# Reserve im Schaltschrank



## Elektroniker (21 Oktober 2007)

Seit einiger Zeit diskutieren wir unserer Firma offen darüber Schaltschränke mit ausreichender Platzreserve zu bauen, auch wenn die Kundenvorgabe anders lautet.

Ich bin der Meinung, dass in einem fertigen Schaltschrank eine Platzreserve von 20% vorhanden sein muss. Das Nachrüsten von Klemmen oder auch Bauteilen ist anders nicht möglich.
Leider kann ich aber diese Aussage nicht literarisch belegen und weiss auch nicht genau wo ich nachschauen könnte. Ist da vielleicht die VDE0113 der richtige Ansatz?


----------



## zotos (21 Oktober 2007)

Das hatten wir schon als Diskussion. Bemühe mal die Suche.

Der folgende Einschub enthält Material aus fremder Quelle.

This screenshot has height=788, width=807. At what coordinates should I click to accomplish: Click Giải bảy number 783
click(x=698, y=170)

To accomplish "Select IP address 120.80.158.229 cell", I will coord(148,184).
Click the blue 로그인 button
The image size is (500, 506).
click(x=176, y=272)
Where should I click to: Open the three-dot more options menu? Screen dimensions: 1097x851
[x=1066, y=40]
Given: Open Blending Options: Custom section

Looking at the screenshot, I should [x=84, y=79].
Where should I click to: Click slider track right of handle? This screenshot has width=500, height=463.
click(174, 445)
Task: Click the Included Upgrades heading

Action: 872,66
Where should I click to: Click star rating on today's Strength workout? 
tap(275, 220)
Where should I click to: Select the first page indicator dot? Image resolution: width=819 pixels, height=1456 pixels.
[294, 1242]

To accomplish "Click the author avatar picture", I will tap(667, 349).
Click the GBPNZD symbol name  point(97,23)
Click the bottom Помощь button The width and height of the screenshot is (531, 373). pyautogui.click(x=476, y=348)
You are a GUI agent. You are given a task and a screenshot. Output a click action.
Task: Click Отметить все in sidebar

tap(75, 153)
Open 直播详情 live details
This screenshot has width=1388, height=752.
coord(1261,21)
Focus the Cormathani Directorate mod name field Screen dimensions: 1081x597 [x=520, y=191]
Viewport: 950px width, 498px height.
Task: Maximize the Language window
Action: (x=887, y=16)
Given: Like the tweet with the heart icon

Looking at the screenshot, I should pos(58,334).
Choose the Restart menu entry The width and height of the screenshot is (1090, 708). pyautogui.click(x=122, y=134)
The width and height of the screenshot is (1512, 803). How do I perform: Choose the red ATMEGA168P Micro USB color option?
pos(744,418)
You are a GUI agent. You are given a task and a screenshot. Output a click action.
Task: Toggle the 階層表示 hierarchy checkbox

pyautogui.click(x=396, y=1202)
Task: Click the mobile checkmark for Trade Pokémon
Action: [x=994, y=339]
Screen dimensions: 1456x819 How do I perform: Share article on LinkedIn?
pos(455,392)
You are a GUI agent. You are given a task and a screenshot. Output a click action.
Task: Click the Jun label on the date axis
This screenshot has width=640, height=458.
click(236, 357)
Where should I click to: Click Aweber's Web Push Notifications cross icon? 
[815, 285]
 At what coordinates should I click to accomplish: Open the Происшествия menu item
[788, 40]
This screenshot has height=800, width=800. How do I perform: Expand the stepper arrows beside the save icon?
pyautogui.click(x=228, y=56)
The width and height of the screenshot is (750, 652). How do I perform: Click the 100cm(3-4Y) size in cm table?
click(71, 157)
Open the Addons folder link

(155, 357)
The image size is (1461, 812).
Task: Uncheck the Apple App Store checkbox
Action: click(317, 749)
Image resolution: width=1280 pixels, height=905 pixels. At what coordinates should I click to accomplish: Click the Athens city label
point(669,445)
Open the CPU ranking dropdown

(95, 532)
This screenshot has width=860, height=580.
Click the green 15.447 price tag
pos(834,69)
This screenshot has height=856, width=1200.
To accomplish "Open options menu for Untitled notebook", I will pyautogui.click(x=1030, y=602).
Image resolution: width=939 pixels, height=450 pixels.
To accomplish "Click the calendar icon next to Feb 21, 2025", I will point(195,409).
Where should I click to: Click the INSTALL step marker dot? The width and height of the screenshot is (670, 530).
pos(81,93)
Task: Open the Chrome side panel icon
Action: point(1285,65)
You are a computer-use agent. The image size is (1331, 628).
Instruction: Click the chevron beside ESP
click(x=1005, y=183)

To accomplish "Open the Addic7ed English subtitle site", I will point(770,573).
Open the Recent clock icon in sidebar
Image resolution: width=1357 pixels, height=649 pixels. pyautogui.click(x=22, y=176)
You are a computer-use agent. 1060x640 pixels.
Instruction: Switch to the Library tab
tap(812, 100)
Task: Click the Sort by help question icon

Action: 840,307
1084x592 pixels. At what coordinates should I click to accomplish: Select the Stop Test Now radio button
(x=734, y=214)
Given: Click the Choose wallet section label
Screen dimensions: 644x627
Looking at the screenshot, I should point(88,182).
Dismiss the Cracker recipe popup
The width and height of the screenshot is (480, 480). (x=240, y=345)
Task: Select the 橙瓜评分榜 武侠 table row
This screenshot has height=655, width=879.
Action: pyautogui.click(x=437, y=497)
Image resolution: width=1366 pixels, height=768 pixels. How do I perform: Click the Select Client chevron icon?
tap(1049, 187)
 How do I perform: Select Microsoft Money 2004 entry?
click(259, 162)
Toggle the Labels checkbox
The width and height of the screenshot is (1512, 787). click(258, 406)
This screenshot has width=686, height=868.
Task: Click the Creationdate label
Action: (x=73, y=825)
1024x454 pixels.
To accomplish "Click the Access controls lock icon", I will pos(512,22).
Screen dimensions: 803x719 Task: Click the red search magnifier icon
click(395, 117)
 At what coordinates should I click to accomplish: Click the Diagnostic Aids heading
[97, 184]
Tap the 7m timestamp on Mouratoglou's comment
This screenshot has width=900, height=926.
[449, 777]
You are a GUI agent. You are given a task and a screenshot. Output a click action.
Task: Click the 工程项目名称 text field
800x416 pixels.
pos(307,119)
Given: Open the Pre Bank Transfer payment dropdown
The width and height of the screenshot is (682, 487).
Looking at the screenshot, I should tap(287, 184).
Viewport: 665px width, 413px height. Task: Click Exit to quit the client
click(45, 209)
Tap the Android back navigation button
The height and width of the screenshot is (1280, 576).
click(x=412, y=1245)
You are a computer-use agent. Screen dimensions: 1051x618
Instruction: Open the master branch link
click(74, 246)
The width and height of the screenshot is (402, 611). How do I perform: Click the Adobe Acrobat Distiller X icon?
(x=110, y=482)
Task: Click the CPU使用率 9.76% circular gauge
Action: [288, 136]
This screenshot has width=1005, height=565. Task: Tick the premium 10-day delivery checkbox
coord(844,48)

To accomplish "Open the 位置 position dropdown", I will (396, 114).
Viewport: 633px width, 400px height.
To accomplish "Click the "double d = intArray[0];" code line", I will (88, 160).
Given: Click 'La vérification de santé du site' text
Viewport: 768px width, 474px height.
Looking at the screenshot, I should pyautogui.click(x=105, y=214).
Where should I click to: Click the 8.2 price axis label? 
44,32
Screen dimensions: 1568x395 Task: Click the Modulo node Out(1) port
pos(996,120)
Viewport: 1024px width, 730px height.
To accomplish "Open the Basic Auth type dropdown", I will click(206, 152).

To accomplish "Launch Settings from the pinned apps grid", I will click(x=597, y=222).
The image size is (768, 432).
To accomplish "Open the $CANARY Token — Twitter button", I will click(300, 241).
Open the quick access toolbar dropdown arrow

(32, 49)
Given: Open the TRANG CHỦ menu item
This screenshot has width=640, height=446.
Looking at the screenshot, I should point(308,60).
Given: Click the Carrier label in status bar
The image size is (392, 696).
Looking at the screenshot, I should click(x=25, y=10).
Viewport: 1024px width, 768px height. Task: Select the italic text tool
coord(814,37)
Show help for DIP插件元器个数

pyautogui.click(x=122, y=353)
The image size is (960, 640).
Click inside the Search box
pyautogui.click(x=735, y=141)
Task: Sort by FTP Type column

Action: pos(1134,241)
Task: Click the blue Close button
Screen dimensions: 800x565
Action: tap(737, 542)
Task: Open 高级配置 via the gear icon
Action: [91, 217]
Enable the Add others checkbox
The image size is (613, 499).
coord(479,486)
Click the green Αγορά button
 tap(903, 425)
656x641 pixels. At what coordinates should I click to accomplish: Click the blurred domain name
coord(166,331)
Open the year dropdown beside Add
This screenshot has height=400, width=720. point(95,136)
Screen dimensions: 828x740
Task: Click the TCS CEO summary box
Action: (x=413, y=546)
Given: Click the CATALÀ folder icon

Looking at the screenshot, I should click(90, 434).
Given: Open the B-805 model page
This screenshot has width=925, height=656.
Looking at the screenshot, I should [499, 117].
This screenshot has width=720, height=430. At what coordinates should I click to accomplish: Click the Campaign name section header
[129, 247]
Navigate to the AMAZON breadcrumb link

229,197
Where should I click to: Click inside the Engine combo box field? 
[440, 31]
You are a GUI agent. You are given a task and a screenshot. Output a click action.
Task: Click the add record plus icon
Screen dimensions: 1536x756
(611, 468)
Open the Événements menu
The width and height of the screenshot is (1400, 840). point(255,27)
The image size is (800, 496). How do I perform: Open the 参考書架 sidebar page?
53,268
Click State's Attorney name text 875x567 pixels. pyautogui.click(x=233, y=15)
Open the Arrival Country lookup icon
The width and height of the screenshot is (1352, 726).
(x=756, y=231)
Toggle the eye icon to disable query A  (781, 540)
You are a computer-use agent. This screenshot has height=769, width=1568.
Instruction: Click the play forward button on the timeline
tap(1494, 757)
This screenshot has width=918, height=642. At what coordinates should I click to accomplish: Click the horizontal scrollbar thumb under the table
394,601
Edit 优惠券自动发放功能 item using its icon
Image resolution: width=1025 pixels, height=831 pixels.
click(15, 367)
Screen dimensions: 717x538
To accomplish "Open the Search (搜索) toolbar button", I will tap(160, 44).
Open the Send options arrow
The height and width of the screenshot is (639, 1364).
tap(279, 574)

//Edit: Bevor das Geheule von irgend einem wieder Kommt das ich auf die Suche verweise hier -> http://www.sps-forum.de/showthread.php?t=12761 der Link.


----------



## Elektroniker (21 Oktober 2007)

*Reserve Schaltschrank*

Danke Dir für den Linkverweis. Demnach kommt es tatsächlich auf das Pflichtenheft des Auftraggebers an. Zudem kann die Platzreserve nach einem eventuellen Nachrüsten ja auch nicht mehr gewährleistet werden.


----------